Tigers Reach Close to Carrying Capacity in India, Key to Species Survival in Southeast Asia: Global Forum
New Delhi: With tiger populations in south Asia slowly inching towards the carrying capacity of its forest, the Global Tiger Forum (GTF) expressed concerns over the status of wild tigers in southeast Asian countries.
Tigers were most likely entirely extinct from Cambodia, Laos and Vietnam, while there had been no recent updates from China and Indonesia, it said.
“But there is a scope for revival of tiger populations in southeast Asia, particularly in Malaysia and Thailand,” said Rajesh Gopal, secretary general, GTF, an international, inter-governmental body that works to protect tigers in the wild.
A key concern, Gopal explained was that south Asian homes of the big cat were inching towards exceeding their carrying capacity (the maximum size of a population beyond which the environment can’t sustain the species).
Apart from India, Nepal (235 tigers in 2018) and Bangladesh (114 tigers in 2018) have also released their tiger census. “Broadly put, the status of wild tigers in south Asia and Russia range from sub-optimal but the situation is much better in comparison to wild tiger status in southeast Asian tiger range countries (TRCs),” said the forum.

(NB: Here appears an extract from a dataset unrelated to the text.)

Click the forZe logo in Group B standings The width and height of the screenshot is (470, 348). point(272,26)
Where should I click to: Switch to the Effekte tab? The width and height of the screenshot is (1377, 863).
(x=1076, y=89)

“There is no recent update from China and Indonesia. Wild tigers are almost extinct in Cambodia, Laos and Vietnam. The GTF appeals to other TRCs for time-bound appraisal of wild tiger status within their country for strengthening the ongoing GTRP process," it added.
The GTF was formed in 1993 on recommendations from an international symposium on tiger conservation in New Delhi. The first meeting of the tiger range countries to set up the forum was held in 1994, in which India was elected to the Chair and was asked to form an interim secretariat.
In 1997, the GTF became an independent organisation. Bangladesh was Chair twice followed by Nepal. India was elected as Chair in March 2011 and was replaced by Bhutan in 2014.
A total of 2,461 individual tiger photos were captured leading to an estimated tiger population of 2,967, while the population was increasing at the rate of 8 percent, found the Status of Tigers in India – 2018 report.
While tiger occupancy has increased in MP and Andhra Pradesh, losses were found in the northeast, that the report said was due to “poor sampling”, while continued losses in Chhattisgarh and Odisha were flagged as a “matter of concern”. MP and Karnataka have the highest number of big cats, the report said.
“The poor and continuing decline in tiger status in Chhattisgarh and Odisha is a matter of concern,” it said.